----- Testo -----

E’ un problema diffuso quanto sottovalutato. Le disfunzioni della tiroide sono state oggetto a fine maggio, non senza qualche colpa di sottovalutazione dei grandi media, di un’apposita “Settimana” e, all’interno di essa, di una “Giornata”, promossa dalle associazioni internazionali ed europee, con l’obiettivo di richiamare l’attenzione dell’opinione pubblica su questa tematica. 

Pur agendo da co-protagonista nell’equilibrio metabolico dell’organismo umano  la tiroide resta una ghiandola poco conosciuta e i sintomi del suo malfunzionamento si prestano facilmente, almeno nelle fasi iniziali, ad essere confusi con altre problematiche.  Un eccesso (l'ipertiroidismo), infatti, provoca un'accelerazione dei processi, causando dimagrimento, irritabilità, rischi cardiovascolari, mentre un difetto (l'ipotiroidismo), li rallenta, innescando anche stanchezza, a volte difficoltà di concentrazione, in qualche caso anche depressione. Nelle difficoltà di diagnosi capita dunque  di non accorgersi subito della natura del problema che, in realtà, è  assai diffuso,  coinvolgendo – si stima – circa sei milioni di italiani.

----- Voci fornite -----

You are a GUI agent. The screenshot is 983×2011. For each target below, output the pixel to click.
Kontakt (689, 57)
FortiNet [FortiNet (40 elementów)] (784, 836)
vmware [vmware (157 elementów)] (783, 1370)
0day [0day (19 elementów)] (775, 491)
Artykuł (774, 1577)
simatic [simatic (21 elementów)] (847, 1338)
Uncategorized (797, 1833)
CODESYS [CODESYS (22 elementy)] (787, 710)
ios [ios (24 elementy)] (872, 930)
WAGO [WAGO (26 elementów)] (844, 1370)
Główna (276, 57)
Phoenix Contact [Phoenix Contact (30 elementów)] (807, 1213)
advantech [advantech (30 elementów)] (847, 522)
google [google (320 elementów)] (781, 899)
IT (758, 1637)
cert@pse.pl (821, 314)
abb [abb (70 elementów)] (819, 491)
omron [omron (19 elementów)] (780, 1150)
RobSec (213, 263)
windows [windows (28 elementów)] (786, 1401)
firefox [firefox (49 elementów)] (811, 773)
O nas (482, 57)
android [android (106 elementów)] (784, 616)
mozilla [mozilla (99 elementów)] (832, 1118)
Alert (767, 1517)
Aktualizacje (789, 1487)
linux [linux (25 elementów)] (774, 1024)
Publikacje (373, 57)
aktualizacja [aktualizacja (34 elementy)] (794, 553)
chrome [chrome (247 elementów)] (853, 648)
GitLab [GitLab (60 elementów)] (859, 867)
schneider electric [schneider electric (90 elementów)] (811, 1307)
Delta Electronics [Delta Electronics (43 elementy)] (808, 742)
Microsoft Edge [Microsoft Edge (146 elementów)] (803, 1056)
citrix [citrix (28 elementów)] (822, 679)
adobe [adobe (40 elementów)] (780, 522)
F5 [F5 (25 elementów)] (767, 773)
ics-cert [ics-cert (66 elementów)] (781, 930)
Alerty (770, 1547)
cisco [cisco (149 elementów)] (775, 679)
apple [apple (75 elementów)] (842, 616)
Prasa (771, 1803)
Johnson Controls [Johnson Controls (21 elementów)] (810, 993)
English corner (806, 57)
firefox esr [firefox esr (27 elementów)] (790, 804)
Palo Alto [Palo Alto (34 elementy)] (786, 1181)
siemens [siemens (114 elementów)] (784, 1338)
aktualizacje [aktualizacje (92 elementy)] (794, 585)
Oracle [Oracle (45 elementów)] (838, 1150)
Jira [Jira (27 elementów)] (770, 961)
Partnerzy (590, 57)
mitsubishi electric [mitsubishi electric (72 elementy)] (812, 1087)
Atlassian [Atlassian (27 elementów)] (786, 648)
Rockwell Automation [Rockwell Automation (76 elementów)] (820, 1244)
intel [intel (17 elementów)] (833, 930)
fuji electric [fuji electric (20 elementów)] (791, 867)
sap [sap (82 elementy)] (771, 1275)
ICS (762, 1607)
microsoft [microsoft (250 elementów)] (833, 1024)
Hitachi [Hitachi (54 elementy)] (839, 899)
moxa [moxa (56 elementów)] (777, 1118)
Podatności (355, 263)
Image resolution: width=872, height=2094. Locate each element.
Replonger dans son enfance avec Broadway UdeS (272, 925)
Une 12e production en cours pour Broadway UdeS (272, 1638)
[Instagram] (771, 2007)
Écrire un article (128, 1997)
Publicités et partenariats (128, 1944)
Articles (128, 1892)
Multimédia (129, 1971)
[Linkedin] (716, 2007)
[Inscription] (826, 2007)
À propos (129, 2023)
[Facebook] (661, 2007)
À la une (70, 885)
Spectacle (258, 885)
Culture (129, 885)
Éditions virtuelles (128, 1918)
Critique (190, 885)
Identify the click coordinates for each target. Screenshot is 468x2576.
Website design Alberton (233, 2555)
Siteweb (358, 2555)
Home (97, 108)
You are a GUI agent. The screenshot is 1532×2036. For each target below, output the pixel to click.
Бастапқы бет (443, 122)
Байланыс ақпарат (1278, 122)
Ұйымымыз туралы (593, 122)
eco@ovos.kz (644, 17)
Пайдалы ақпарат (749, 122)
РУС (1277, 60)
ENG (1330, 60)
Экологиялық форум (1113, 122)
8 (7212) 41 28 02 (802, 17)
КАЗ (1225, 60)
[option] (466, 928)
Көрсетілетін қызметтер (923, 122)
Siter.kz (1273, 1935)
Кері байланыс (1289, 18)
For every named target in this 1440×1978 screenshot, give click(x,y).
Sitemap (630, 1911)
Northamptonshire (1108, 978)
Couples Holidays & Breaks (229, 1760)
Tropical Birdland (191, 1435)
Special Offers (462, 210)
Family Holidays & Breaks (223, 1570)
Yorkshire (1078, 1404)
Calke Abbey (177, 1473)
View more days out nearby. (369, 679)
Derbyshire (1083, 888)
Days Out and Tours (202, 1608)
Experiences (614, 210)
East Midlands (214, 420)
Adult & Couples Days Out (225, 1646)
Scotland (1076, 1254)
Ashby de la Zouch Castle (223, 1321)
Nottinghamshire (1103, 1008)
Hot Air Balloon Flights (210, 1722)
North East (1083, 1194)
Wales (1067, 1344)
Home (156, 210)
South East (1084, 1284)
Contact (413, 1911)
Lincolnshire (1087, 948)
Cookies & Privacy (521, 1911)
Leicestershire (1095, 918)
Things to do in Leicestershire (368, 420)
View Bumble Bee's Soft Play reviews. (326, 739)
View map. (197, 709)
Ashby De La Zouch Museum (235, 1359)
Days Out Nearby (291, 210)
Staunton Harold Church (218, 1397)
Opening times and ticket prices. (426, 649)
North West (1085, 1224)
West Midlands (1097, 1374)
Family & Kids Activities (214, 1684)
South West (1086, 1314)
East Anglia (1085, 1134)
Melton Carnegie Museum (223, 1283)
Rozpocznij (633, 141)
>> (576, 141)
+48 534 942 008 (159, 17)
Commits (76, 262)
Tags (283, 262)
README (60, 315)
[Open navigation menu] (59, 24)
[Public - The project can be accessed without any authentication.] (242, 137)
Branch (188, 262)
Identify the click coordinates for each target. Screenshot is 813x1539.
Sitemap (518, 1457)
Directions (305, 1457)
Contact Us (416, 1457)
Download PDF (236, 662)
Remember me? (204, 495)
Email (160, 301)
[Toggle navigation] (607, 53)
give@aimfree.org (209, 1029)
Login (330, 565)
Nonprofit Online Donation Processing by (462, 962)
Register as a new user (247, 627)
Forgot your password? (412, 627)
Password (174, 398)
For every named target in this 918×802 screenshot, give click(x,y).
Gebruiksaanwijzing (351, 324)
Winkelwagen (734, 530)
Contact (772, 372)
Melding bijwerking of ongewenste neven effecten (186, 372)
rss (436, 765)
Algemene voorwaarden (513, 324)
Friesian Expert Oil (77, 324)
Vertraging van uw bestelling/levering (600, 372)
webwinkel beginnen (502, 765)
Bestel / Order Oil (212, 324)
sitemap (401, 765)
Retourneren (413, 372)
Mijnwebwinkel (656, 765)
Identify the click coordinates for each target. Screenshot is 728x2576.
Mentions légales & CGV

-----

▸ **Istruzioni di lavoro 1**: Secondo il testo sulla tiroide, quanti italiani sono coinvolti dalle disfunzioni di questa ghiandola?
▸ **Istruzioni di lavoro 2**: Ripeti dal testo sulla tiroide tutto quello che va da "E’ un problema" giù fino a "su questa tematica.".
▸ **Istruzioni di lavoro 3**: Riprendi il testo sulla tiroide dal punto in cui si ferma e continua a scriverlo.

▸ **Risultato atteso 1**: Circa sei milioni di italiani.

▸ **Risultato atteso 2**:
E’ un problema diffuso quanto sottovalutato. Le disfunzioni della tiroide sono state oggetto a fine maggio, non senza qualche colpa di sottovalutazione dei grandi media, di un’apposita “Settimana” e, all’interno di essa, di una “Giornata”, promossa dalle associazioni internazionali ed europee, con l’obiettivo di richiamare l’attenzione dell’opinione pubblica su questa tematica.

▸ **Risultato atteso 3**:
Qualche problema c'è nell'ambito terapeutico, con la recente presa d'atto di un eccesso di interventi chirurgici in Italia, a fronte di buoni rimedi farmacologici. “Il carcinoma tiroideo ha un comportamento clinico peculiare: difficilmente infiltra i tessuti circostanti, crea metastasi e porta a morte il paziente. Molte di queste varianti “buone” per anni sono state trattate come tutti gli altri tumori e asportate chirurgicamente”, spiega Luciano Pezzullo, presidente dell'Associazione delle Unità di Endocrinochirurgia Italiane.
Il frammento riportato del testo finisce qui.